By Stephen Eisenhammer
LUANDA (Reuters) - An Angolan opposition party, CASA-CE, said on Monday it will use a computer program to minimize the chances of ballot-rigging in next Wednesday's election.
The country's main two opposition parties, National Union for the Total Independence of Angola (UNITA) and Broad Convergence for the Salvation of Angola – Electoral Coalition (CASA-CE), have complained of irregularities in the electoral process.
The People's Movement for the Liberation of Angola (MPLA), which has ruled Angola since independence from Portugal in 1975, is expected to win this week's election.
CASA-CE's program, presented to media in Luanda on Monday, will calculate results based on data from delegates at polling stations.
This will enable them to pick up potential discrepancies, such as between votes cast and numbers of registered voters at polling stations, its supporters say.

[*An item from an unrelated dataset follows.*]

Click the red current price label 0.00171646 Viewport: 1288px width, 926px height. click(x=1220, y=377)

CASA-CE said it will have members at each polling station to observe voting and will be able to release its results through social media as they become available - meaning it might publish results ahead of the official announcement.

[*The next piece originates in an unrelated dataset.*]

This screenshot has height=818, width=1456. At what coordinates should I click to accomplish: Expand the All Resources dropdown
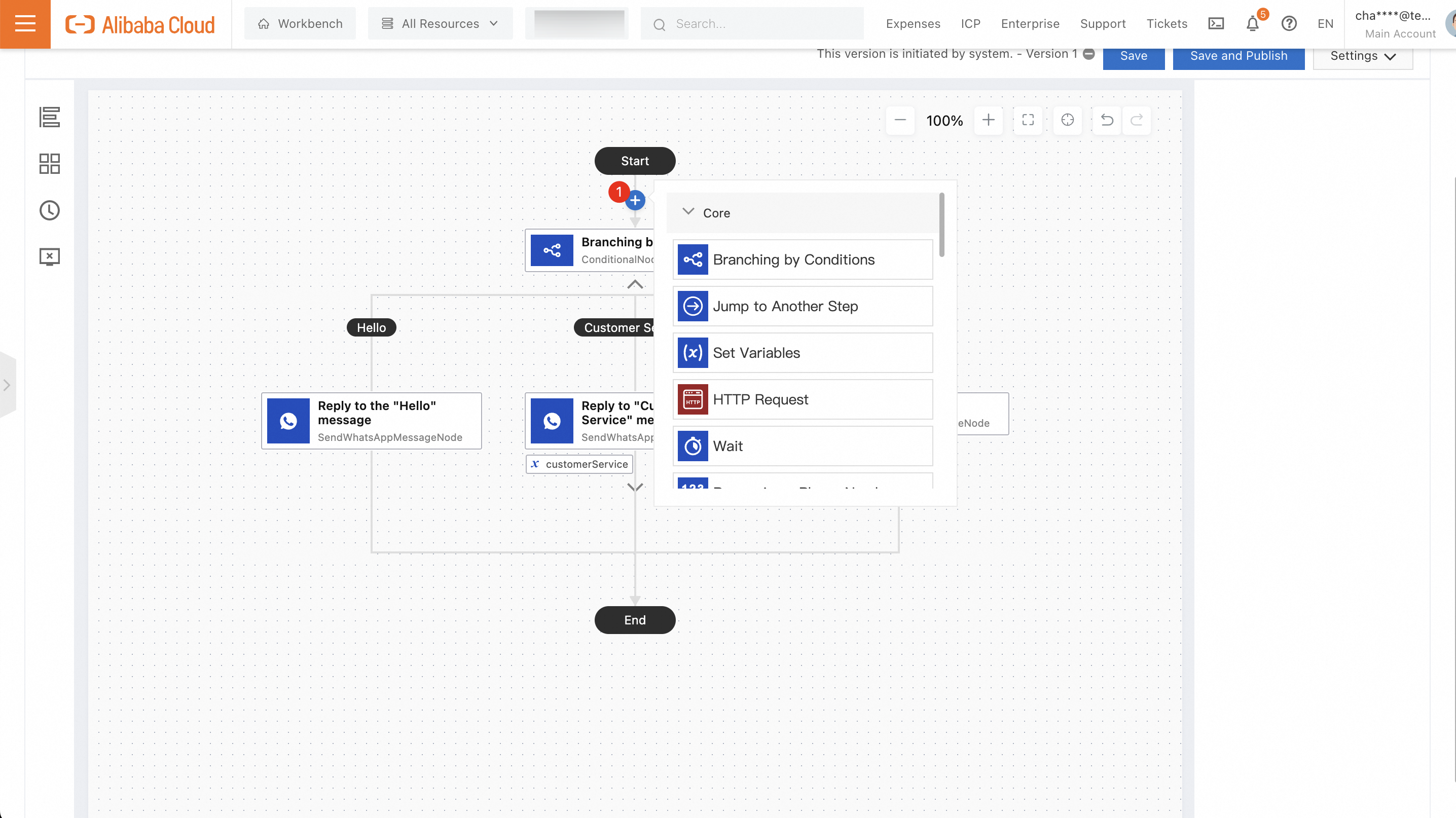pyautogui.click(x=441, y=24)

A spokesperson for the National Electoral Commission (CNE), which has promised the vote will be fair, had no immediate comment to make.
"Our system will not just allow us to verify the process, but Angolans and the world can verify what is happening here," said Leonel Gomes, secretary general of the CASA-CE.

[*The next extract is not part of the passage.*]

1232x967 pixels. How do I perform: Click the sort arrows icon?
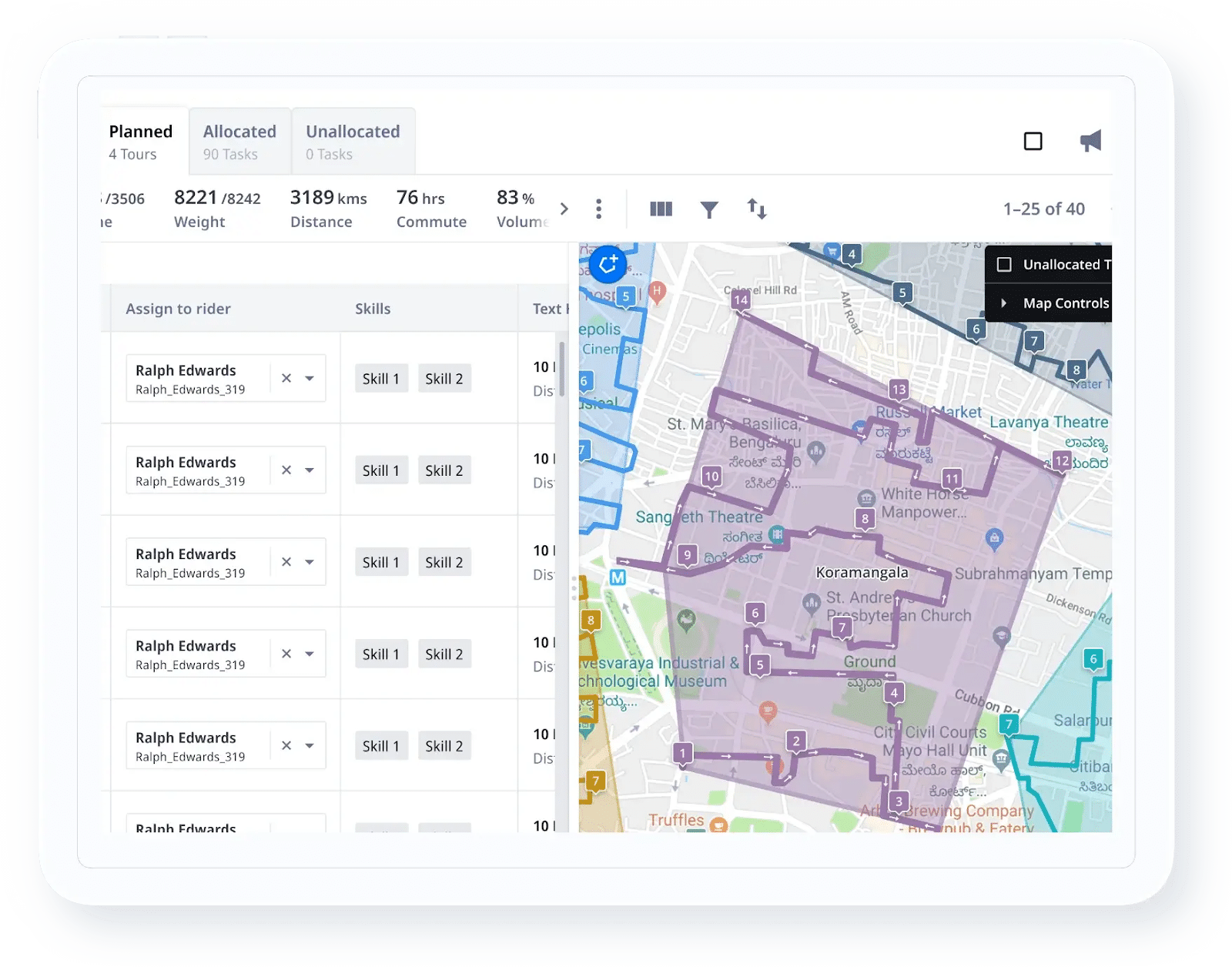pos(756,209)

It remains unclear whether the electoral commission will release results to party delegates at polling stations or process them regionally.
With Angola in the midst of an economic crisis caused by a fall in oil prices, opposition parties sense a political opportunity.
The CASA-CE, founded just months before the previous election in 2012, believes it can build on the 6 percent it secured then, drawing support from younger voters disenfranchised by Angola's main parties which fought on opposite sides in the 27-year civil war.
Some polling forecasts shows CASA-CE overtaking UNITA.
"We were not aggressors in the civil war … The youth which suffered a lot, especially the older ones, with the problems of the war, look for a modern political force," said Andre Mendes de Carvalho, CASA-CE’s candidate for vice-president.
The CASA-CE has promised to fight corruption, improve literacy through better education and reform healthcare.